Açıklamasında tutukluluğun ancak istisnai bir tedbir olduğunu belirten Arınç, adli kontrol gibi alternatif yöntemlerin yeterli olabileceğini söyledi. Sağlık durumu tehlikede olan tutuklular için derhal önlem alınması gerektiğini vurgulayan Arınç, bu kişilerin tedavilerinin yakınlarının gözetiminde yürütülmesinin önemine dikkat çekti.

''Masumiyet karinesinden istifade eder''

“Tutuklular, masumiyet karinesinden istifade eder; bu nedenle tedbir niteliğindeki tahliyeler için adli tıp raporuna ihtiyaç duyulmadan, savcılıklar resen ya da basit bir raporla adli kontrol tedbiri kararı alabilir”

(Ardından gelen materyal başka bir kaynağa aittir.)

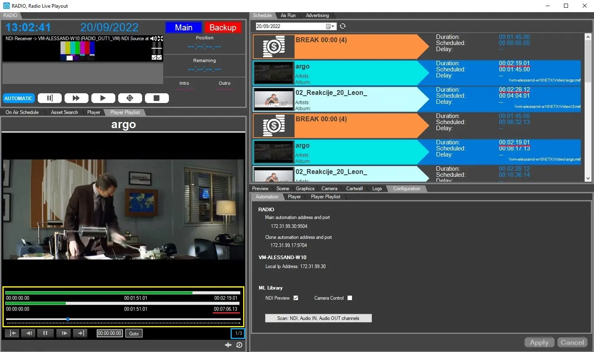
Task: Open the Cartwall tab
Action: pyautogui.click(x=354, y=189)
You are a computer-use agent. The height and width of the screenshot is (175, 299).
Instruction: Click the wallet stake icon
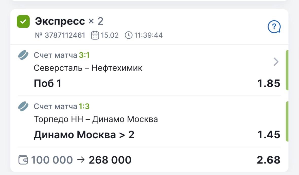click(23, 160)
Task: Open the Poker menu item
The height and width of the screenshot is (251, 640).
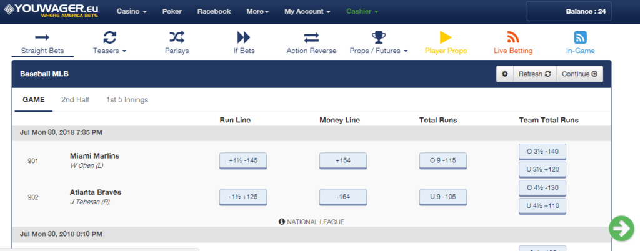Action: [x=172, y=11]
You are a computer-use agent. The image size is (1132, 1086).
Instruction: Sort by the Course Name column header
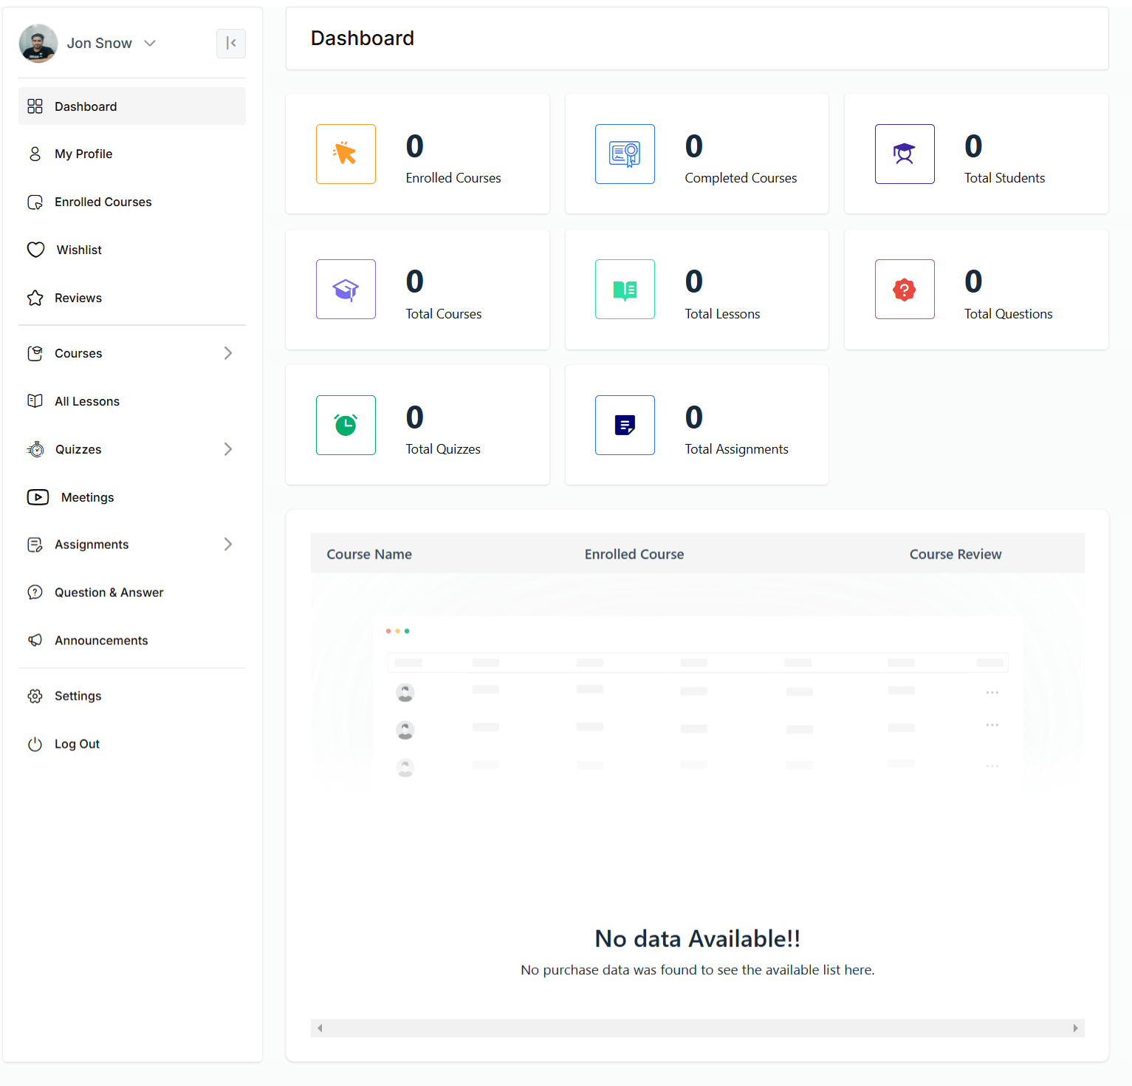[x=369, y=553]
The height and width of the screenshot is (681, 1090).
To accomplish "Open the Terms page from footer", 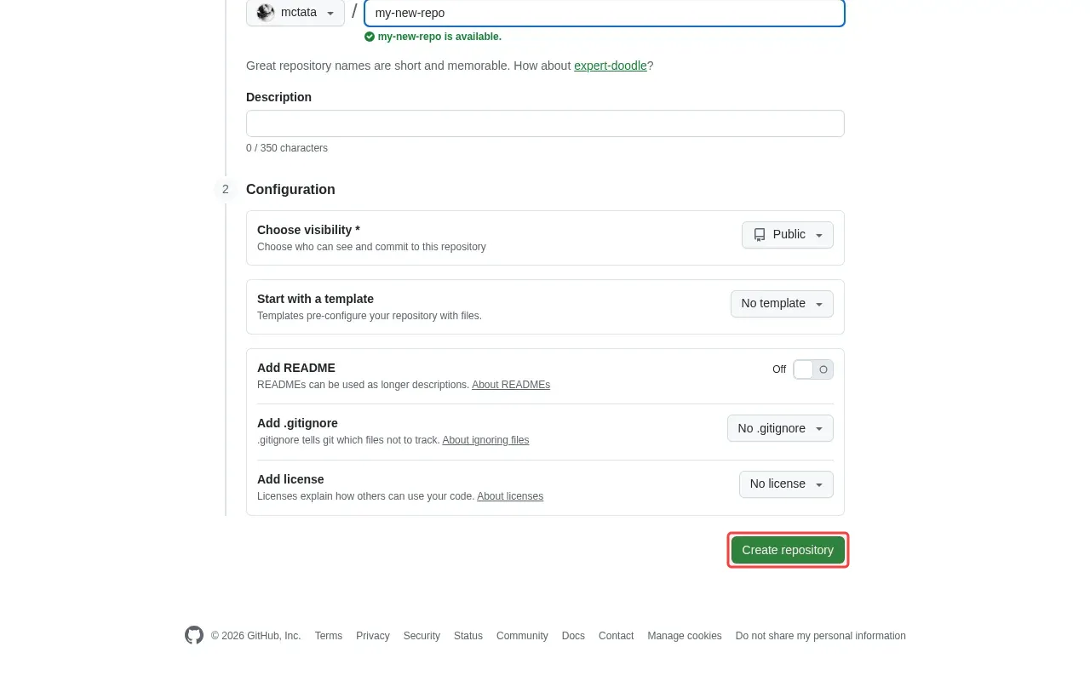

Bülent Arınç'ın konuyla ilgili açıklamasının tamamı şu şekilde:

''Bir süredir tutuklu bulunan Beylikdüzü Belediye Başkanı Murat Çalık’ın sağlık durumu hakkında basında yer alan haberler kamuoyunun malumu. Bu vesile ile sağlık sorunları yaşayan tutuklu ve hükümlüler hakkında düşüncelerimi bir kez daha ifade etmek isterim.

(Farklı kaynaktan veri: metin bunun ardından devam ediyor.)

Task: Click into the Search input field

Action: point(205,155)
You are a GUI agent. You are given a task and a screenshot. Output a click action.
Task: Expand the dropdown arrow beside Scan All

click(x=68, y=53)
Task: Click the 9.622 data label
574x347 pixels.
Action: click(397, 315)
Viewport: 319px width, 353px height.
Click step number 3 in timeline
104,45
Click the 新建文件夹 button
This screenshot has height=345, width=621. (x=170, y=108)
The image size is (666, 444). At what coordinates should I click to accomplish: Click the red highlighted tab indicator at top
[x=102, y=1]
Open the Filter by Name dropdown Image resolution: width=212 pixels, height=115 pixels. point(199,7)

Kişilerin kimliklerinden bağımsız olarak her şeyden önemli olan yaşam hakkıdır. Tutuksuz yargılanma esastır. Tutukluluk yerine geçecek pek çok adli kontrol tedbiri vardır. Tutuklu olan kişilerin sağlıkları ciddi tehlike altında ise yetkili merciler derhal harekete geçmeli ve tedavileri hasta yakınlarının gözetiminde yapılmalıdır.

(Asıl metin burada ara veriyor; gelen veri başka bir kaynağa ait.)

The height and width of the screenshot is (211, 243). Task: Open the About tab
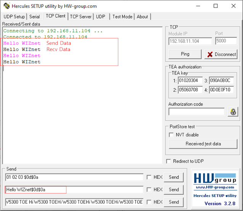click(142, 16)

Tutukluluk süresince kişi masumiyet karinesinden istifade eder, dolayısıyla bunun için de herhangi bir adli tıp raporuna ihtiyaç yoktur. Savcılık resen ya da basit bir rapor üzerine de kişinin adli kontrol tedbirlerinden birisiyle tahliye edilmesine rahatlıkla karar verebilir. Hükümlülükte ise hasta mahkûmlar ancak adli tıp raporu almak suretiyle infaz ertelemesine tabi tutulmaktadır.

Hasta hükümlüler için infaz ertelemesi söz konusudur ve bu prosedür adli tıp raporuna bağlanmıştır. Adli tıp maalesef bu konuda çok ceberut davranmakta, rapor vermemektedir. Günde 20 ilaç kullanan ve 7 ayrı hastalık taşıyan yaşları 70 ile 85 arasında değişen pek çok hükümlüye ısrarla rapor verilmemiş ve içlerinde vefat edenler olmuştur. Adli tıp bu konuda ısrarlı davranışlarını sürdürmektedir.

Buna ilişkin yasal düzenleme yapılabilir. Heyet raporu esas alınır ya da kategorik olarak bazı hastalıklar için hükümlü lehine infaz ertelemesi kabul edilebilir.

Adli tıp bunu yapmadığı takdirde Sayın Cumhurbaşkanımızın doğrudan af yetkisini kullanmasından başka yol kalmamaktadır. Sayın Adalet Bakanımızın vicdan, merhamet ve hukuk bilgisine çok güvenirim. Özellikle başsavcı, savcı ve hâkimlerin bu konuda çok daha adil, vicdanlı ve merhametli davranması; kamunun üzüntü ve endişelerini giderecek kararlar alması gerekmektedir.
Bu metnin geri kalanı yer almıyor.